ヤマハらしからぬピアノ
私のピアノ選びの基準は弦楽器に合う音色のピアノ。バイオリンの高音域を邪魔しない煌びやか過ぎない音色、ジャズでいうところゴーストノートという鳴っているかどうかわからないかすかな音、影になるような音の音色。弦楽器と合わせるのであれば、中低域もっさりした感じの少し音色が鈍い感じ、ビオラのようなイメージのピアノ。音量バランスを考えて3型から6型のピアノがいいではないかなと思っている。
そういうイメージなのでヤマハのCXシリーズのピアノは弦楽器には合わないかなあと思っていたのだが、たまたまC3X espressivoの演奏動画を見て、これって今までのヤマハのピアノのイメージと随分と違うなと思い、銀座の山野楽器で試弾しに行ったところ、パーンとなる音の立ち上がりはヤマハなんだけど、その後にフワッとする上品な音の立ち上がりをする。これには結構びっくり。ピアノスタジオにおいてあるCシリーズのピアノとは明らかに違う。お店の人の勧めでS3Xも弾かせてもらったのだが、流石にこちらのがタッチとかは上質と思ったけども音色はどちらもいいね。C3X espressivoの方が明るい感じで、S3Xの方は端正という感じ。ノーマルのC3Xは調整中ということで比較するのはかわいそうだったけれども。

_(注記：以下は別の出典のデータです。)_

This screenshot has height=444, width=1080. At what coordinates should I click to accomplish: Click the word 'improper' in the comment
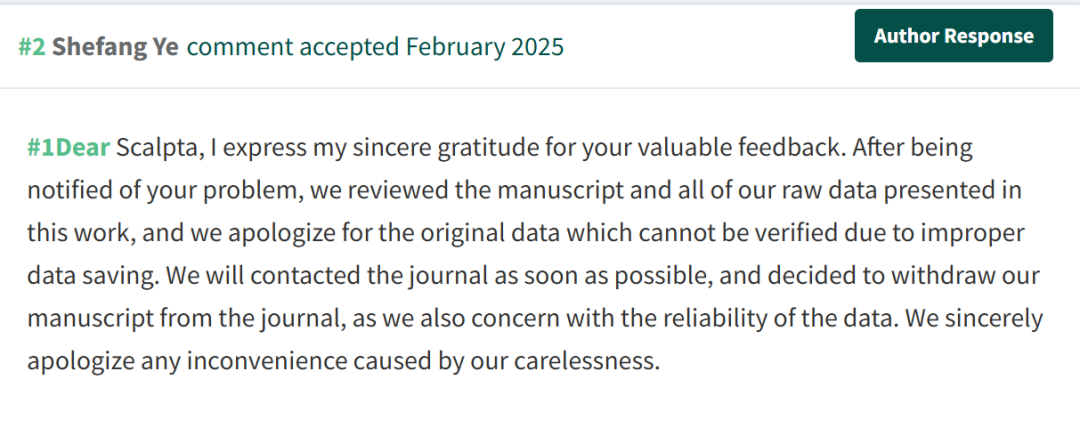pos(975,233)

特に譜面台の両脇の穴がすごいいい感じで音を届けてくれるんだよね。低音弦の手巻きの巻線でSシリーズと同じものを使っているだけあって、低音をガツンと鳴らしても金属的な嫌な音がしない。高音域がキンキンせずやわらかさがあって良い。ペダル音も変なノイズが乗ってこないし、弱音ペダルの踏み替えもスムーズ。弾いていて楽しいピアノでこれはいいかもと欲しくなったけど。如何せん置き場所が問題で、防音ルームを検討しなくてはおけないね。防音ルームの方も色々見てきたのだけれども書くと長くなるので、次回の記事にしますかね。
⚫️参考動画
私の脳内の理想とは随分と異なってはいるが、弦楽器と良い具合に溶け合っていると思った動画。解説が長いので10分20秒あたりのラフマニノフのヴォーカリーズを先に聴いて見るのがいいでしょうね。ラスト曲のラフマのプレリュードの音の立ち上がり、音の消え方が素晴らしい。調律整音で中音域の音色をもう少しくぐもった感じで抑えてくれたらさらにとよい感じかな。espressivoは音色が明るいのでモーツアルトではこの調律で合うかもですけど。
⚫️試弾してみて
C3X espressivoは手作業の部分が多いので個体差が大きいのではないかと思い他の店でも試弾してきたが、銀座ヤマノ楽器においてある個体が良いかなと思った。ただ床に敷いてあるのがカーペットであるかフローリングであるかによっても随分と印象が変わる。特にフローリングの場合だと、C3Xとの違いわからない場合もあった。中古のC3Xでかなり良い調整のものがあったのでコスパ的にも100万くらいの差があるのでこちらも良いかなと。
前々から気になっているシゲルカワイSX2、SX3、SX5も表参道のカワイ楽器へ行って試弾してきたが、こちらの音色もかなり良いし、ガンガン鳴らしても金属的な嫌な音はしない。タッチは少し重め。高音部はもっと柔らかく調整できないかと尋ねてみたところ、これはできますよとのことだった。
シゲルカワイの場合は、調律師さんが資格を持った人しかできないのでメンテナンス費用が少し上がりますかね。2万5千円程度と言ってましたけど。
10月から価格改定されるので、C3X espressivoは400万を超えてくる予定。シゲルカワイSX3はすでに超えているけども。これに8畳クラスの防音ルームを足すと750万を超えてくるのでしばらくは保留かな。いずれにしても防音ルームは欲しいところではありますが。